THE DATA:
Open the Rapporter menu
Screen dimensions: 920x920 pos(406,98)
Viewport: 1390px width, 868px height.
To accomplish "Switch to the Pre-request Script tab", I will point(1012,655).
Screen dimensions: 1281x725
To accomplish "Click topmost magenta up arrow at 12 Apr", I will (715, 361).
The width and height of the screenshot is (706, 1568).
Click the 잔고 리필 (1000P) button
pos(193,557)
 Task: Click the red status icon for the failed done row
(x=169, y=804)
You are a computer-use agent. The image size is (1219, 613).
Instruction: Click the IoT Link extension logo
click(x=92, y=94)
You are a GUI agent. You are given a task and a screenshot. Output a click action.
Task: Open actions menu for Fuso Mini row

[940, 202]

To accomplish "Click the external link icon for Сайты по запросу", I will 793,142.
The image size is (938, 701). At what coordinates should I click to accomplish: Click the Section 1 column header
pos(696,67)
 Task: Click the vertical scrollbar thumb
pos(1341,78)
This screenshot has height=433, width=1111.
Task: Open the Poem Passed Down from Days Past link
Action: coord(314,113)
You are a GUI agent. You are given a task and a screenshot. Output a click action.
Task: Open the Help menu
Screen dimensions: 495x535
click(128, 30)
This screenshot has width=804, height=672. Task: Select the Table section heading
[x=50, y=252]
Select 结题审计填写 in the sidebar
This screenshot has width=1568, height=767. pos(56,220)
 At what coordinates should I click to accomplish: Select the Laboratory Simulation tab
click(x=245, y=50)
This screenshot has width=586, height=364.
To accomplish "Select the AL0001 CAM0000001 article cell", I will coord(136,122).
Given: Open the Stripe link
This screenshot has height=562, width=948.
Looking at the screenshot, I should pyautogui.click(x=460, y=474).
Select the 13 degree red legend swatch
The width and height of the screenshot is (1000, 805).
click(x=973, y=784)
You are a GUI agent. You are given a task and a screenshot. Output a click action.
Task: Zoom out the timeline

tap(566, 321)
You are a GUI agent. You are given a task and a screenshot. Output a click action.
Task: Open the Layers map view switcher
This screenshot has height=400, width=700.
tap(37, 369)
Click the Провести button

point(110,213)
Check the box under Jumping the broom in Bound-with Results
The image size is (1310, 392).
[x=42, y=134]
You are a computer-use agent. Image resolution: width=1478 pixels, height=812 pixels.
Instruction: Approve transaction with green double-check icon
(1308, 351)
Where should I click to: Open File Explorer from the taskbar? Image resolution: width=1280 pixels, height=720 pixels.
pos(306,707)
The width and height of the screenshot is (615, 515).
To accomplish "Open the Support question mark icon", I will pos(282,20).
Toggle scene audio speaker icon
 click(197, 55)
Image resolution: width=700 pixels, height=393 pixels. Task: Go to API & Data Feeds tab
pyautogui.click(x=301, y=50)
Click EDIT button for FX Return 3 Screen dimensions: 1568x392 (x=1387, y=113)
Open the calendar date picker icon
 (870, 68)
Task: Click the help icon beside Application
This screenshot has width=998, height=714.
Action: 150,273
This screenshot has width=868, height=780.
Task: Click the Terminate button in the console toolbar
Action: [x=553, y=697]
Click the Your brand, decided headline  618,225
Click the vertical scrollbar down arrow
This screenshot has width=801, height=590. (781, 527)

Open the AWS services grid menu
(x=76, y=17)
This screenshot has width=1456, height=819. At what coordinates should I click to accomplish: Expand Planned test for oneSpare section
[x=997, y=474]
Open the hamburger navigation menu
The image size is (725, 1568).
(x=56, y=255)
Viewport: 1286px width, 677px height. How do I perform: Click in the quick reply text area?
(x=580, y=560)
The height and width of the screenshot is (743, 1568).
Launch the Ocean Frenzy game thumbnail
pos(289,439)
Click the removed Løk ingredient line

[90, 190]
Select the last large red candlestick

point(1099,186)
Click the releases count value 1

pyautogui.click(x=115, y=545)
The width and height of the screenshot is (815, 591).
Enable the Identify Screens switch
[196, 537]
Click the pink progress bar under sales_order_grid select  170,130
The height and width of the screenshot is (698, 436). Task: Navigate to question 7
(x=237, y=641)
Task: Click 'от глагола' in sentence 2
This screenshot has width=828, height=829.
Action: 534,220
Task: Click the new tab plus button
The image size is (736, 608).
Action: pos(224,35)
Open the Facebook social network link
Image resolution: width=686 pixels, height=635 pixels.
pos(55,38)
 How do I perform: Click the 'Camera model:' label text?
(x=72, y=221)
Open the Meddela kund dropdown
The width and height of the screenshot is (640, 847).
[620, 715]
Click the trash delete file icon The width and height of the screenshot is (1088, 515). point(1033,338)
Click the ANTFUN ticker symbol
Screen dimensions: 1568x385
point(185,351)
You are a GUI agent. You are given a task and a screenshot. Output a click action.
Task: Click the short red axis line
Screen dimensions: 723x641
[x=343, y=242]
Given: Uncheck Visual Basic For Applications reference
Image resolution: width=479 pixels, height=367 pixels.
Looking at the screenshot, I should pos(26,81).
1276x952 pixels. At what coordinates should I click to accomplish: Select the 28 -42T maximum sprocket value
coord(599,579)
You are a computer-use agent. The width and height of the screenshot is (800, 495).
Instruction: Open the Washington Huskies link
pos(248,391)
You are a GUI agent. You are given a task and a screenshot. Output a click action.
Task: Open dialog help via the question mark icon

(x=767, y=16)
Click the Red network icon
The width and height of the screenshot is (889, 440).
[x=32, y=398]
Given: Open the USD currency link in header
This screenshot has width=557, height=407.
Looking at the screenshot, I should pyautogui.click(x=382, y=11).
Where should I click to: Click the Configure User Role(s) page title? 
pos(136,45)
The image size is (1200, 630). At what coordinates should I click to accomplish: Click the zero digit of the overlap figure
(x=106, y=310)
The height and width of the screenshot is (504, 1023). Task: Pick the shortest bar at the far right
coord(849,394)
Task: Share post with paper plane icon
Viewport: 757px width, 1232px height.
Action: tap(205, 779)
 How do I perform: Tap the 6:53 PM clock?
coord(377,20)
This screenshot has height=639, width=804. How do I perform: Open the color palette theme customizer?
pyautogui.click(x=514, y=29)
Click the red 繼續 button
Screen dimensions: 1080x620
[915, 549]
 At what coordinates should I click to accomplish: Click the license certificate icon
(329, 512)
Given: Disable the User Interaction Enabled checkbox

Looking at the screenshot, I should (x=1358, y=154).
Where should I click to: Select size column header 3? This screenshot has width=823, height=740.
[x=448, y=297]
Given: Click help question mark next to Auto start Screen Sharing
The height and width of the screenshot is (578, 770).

ASSIGNMENT: I'd like the lines above from the one with "Task: Zoom out the timeline" up to and including the one with "Task: Open the Layers map view switcher" copied exactly, with no other lines.

RESULT BELOW:
Task: Zoom out the timeline

tap(566, 321)
You are a GUI agent. You are given a task and a screenshot. Output a click action.
Task: Open the Layers map view switcher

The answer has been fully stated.